We are merely repeating ourselves, but it is evident from the additional briefs submitted that the view the referee has taken and which we have attempted to present has not been made clear to counsel for the claimant. This is doubtless due to the simplicity of the thought. It is so obviously true that its truth is overlooked. In the concrete it is this:
A is in possession of property under a claim of ownership. B, who may or may not be the owner, seeks to reclaim the property as belonging to him. He submits a so called bailment lease from B to C. It is obvious this is no evidence as against A of title in B. There may be another type os case. B, admitted to have been the owner of property at the time of the bailment, makes one to A or to A's predecessor in title. The bailment is evidence of title against A.

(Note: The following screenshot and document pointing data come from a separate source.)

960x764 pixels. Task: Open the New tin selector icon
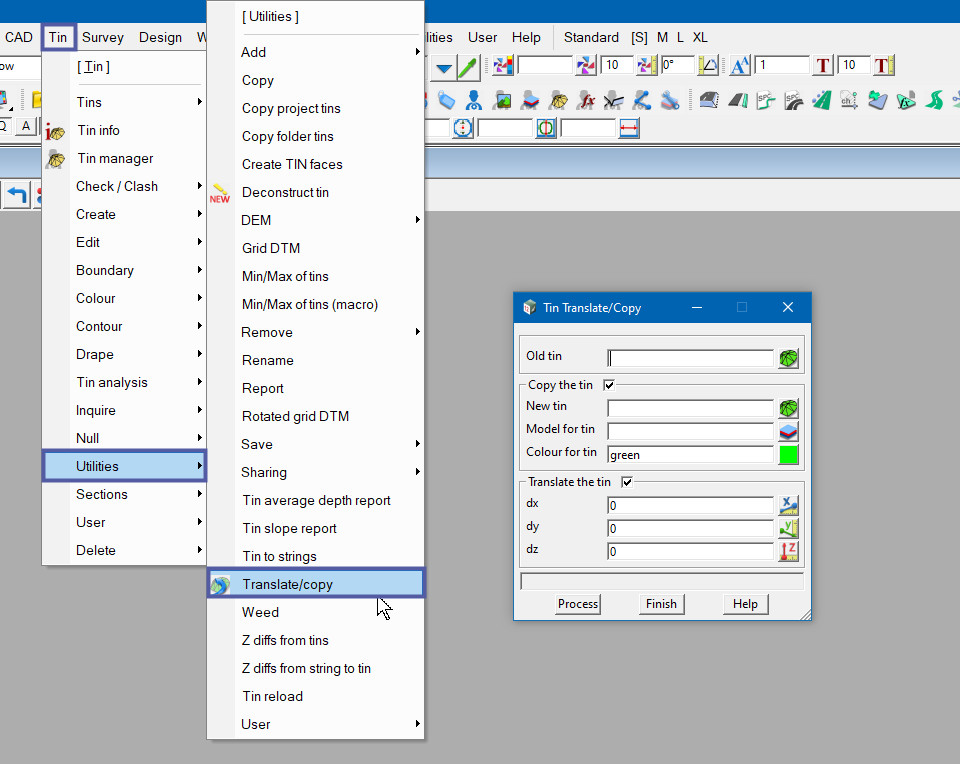[x=789, y=408]
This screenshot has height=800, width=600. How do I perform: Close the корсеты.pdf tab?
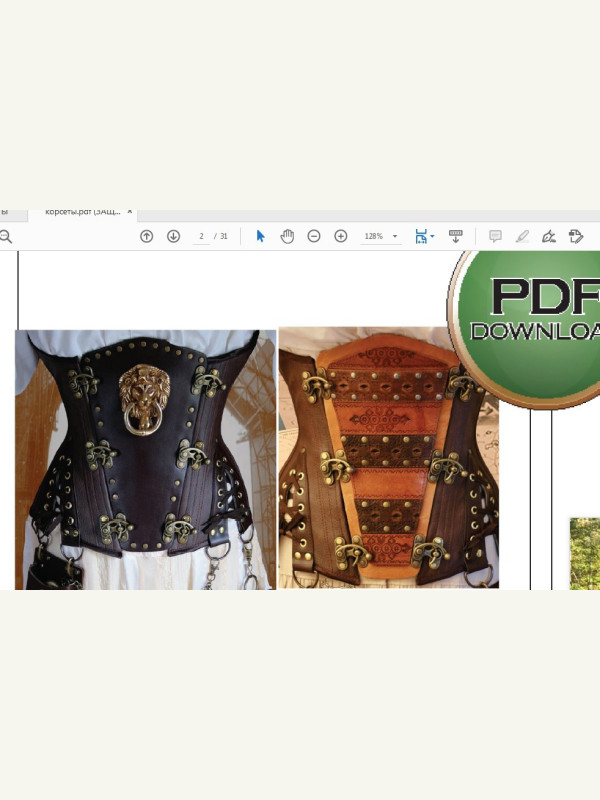(x=130, y=212)
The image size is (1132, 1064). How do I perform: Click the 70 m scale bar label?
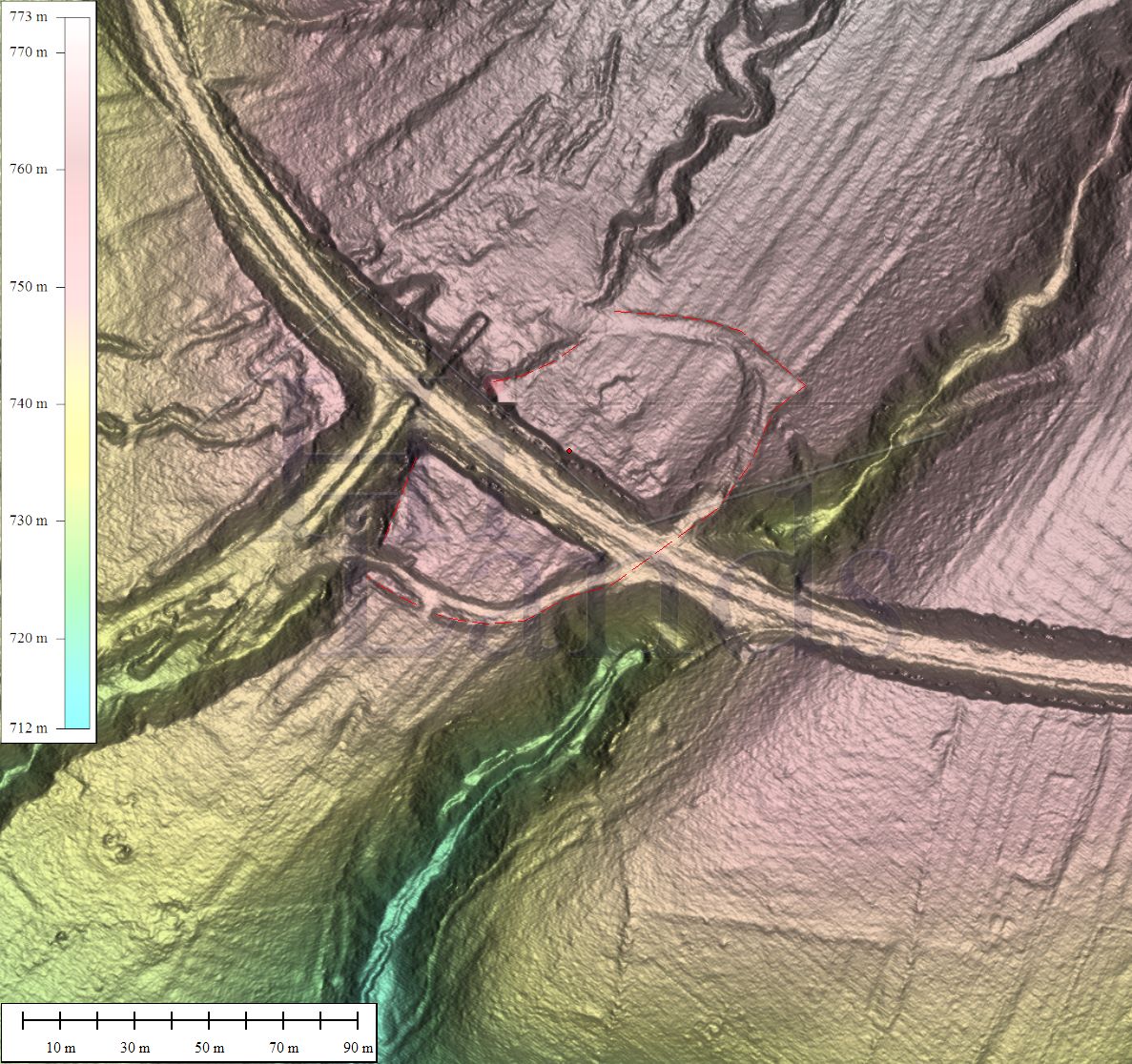tap(283, 1048)
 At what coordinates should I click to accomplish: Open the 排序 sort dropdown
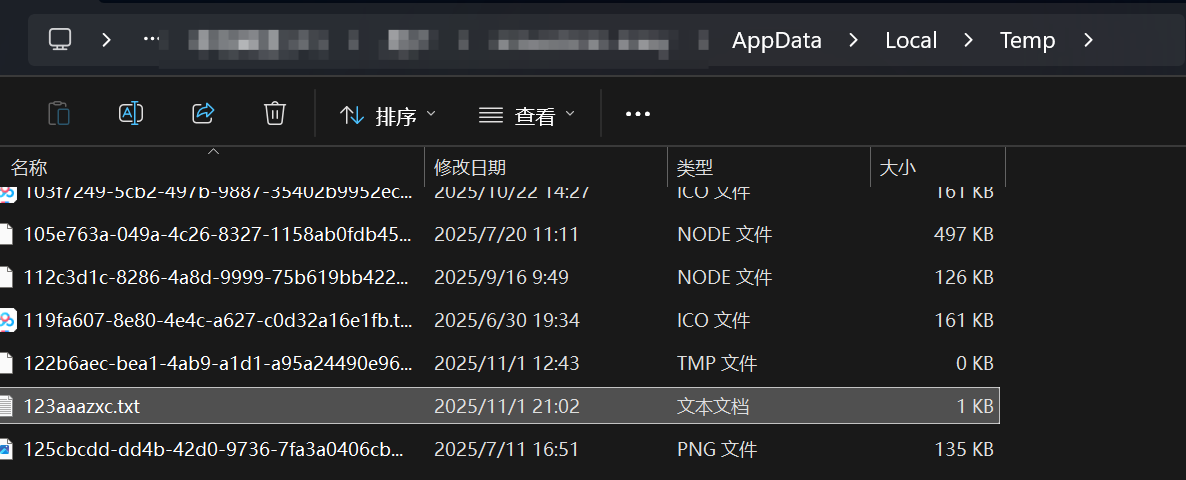click(x=388, y=115)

The case of Kinding v. Wertz (Pa. Super.) 176 A. 769, is of the latter type. In the first type it is not in point. There the action was based upon the title being in the claimant when the bailment lease was made. The question presented was one arising out of the contract of bailment. The controversy was between the parties to the bailment. As between them it is controlling and the question becomes wholly one of the construction of the writing. If, however, the rights of the person in possession rise higher than those of the bailee, the question is not one of the construction of the contract but whether the bailor has parted with his title. He has parted with it if he sold it. Whether he sold it is a fact. As between the bailor and bailee the writing controls, but as between the bailor and a third party the fact controls. The seller, as we have several times said, cannot change a sale into a bailment, as against a third party, by calling it a bailment or by entering into a bailment agreement with another. Whether it is a sale or bailment is a fact finding to be made under all the evidence. The question is not one of the construction of the agreement alone.
The learned referee has made this distinction so clear that it would be a waste of words to dwell upon it. He has reached the fact conclusion that the transaction was a sale. With this finding we are in hearty accord. He has supported this finding with a discussion which is convincing, and to that we leave it.
The order heretofore made dismissing the petition for review, etc., is confirmed and re-entered.